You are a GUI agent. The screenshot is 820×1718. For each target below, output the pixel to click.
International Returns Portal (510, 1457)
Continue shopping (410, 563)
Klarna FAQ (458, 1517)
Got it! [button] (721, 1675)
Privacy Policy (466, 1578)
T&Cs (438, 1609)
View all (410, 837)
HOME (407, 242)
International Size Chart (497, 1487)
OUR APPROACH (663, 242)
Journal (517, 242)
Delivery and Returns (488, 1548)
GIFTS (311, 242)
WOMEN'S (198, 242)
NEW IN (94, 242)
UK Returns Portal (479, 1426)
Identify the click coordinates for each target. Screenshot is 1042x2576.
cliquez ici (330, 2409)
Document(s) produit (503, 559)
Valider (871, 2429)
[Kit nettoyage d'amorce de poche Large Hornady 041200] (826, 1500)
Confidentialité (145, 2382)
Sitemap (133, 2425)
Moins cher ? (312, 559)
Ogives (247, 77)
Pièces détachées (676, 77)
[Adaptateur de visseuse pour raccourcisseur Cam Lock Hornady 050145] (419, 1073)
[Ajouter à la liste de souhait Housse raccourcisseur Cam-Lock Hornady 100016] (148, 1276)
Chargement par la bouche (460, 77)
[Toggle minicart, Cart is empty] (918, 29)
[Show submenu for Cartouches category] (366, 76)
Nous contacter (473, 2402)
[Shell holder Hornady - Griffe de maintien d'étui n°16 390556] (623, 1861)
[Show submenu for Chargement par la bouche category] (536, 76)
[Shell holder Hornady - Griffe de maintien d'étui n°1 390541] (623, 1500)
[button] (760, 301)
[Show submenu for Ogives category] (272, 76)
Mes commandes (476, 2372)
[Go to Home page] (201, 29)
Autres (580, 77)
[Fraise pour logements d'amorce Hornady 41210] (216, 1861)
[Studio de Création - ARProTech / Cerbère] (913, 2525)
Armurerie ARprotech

*What the exercise asks:* Return exactly the lines from the line bearing "[Show submenu for Cartouches" to the end of the records, inclusive of both; include no other lines.

*Task result:*
[Show submenu for Cartouches category] (366, 76)
Nous contacter (473, 2402)
[Shell holder Hornady - Griffe de maintien d'étui n°16 390556] (623, 1861)
[Show submenu for Chargement par la bouche category] (536, 76)
[Shell holder Hornady - Griffe de maintien d'étui n°1 390541] (623, 1500)
[button] (760, 301)
[Show submenu for Ogives category] (272, 76)
Mes commandes (476, 2372)
[Go to Home page] (201, 29)
Autres (580, 77)
[Fraise pour logements d'amorce Hornady 41210] (216, 1861)
[Studio de Création - ARProTech / Cerbère] (913, 2525)
Armurerie ARprotech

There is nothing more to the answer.